100 anos da sede d’A Voz do Operário, expoente de património associativo

“A preocupação de proteger e estudar o património industrial é muito recente”, diz o Ministério da Cultura. Mas apresenta já uma rota nacional com 23 locais.

A sede da A Voz do Operário no dia em que foi inaugurada, em 1922.

I


Fala-se menos, mas existe também o património comercial. Com edifícios que foram construídos de raiz ou profundamente remodelados para funcionarem como espaços comerciais. São exemplos, em Lisboa, os edifícios dos «Armazéns Grandella» ou da «Loja do Povo» (em Alcântara), entre outros.

Em Coimbra, o edifício da antiga sucursal dos «Armazéns do Chiado» foi musealizado pelo município. Defende-se o seu valor histórico, considerando que se tratou do “primeiro “centro comercial” da cidade” e que “introduziu um novo modelo de consumo, de progresso e modernidade que ficou marcado e materializado na tipologia arquitectónica”, segundo explica Raquel Magalhães, da Divisão Municipal de Museologia [na página da Universidade de Coimbra).

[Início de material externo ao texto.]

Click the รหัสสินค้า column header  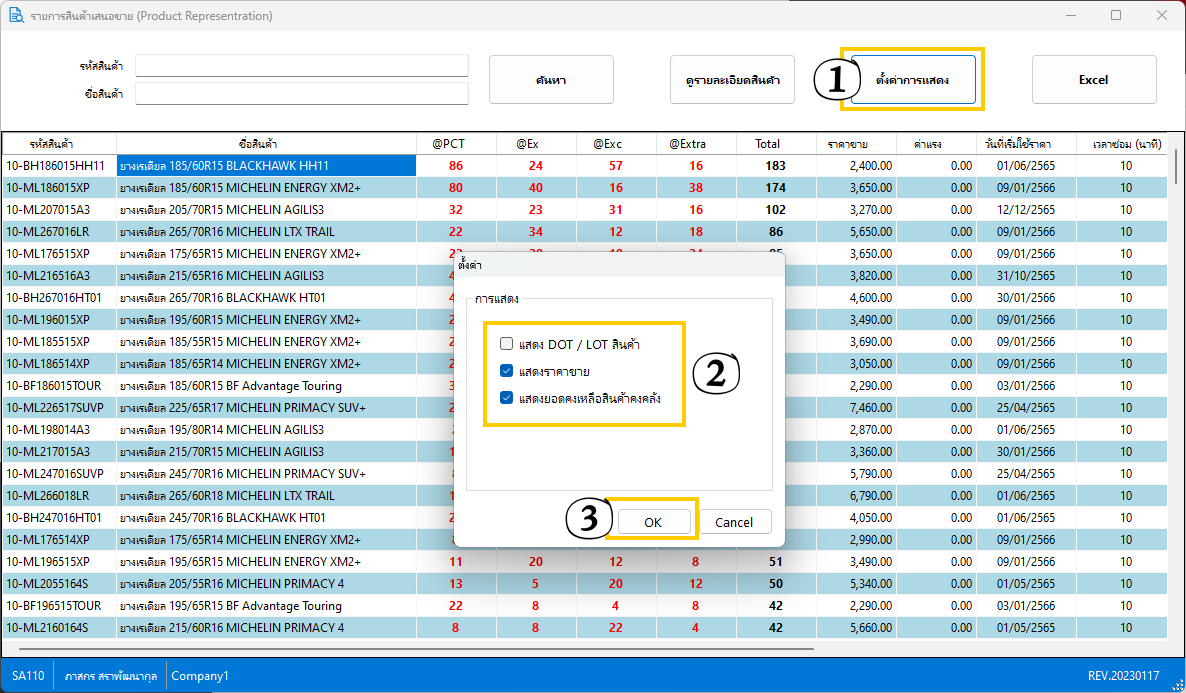point(58,144)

Noutra vertente de património comercial, o Museu do Trabalho, em Setúbal, recria, numa das suas exposições permanentes, o cenário interior de uma antiga mercearia de Lisboa. Com o respectivo mobiliário e equipamento.

II

Pois também existe o «património associativo». Com edíficos construídos de raiz ou profundamente remodelados para servir como sede de uma associação, nomeadamente de cariz popular e operário.

Em Portugal, a sede da A Voz do Operário é um expoente deste outro tipo de património. Está aliás classificada como “Monumento de Interesse Público”. O autor do seu projecto era um dos mais renomados arquitetos portugueses à época: Manuel Joaquim Norte Júnior (1878-1962).

Logo aqui em frente, bem do outro lado da rua, está a sede (ainda mais antiga) da cooperativa Caixa Económica Operária.

Na cidade de Lisboa há outros casos significativos. Como a Associação de Socorros Mútuos dos Empregados do Comércio e Indústria, na Rua da Palma (também projectada por Norte Júnior).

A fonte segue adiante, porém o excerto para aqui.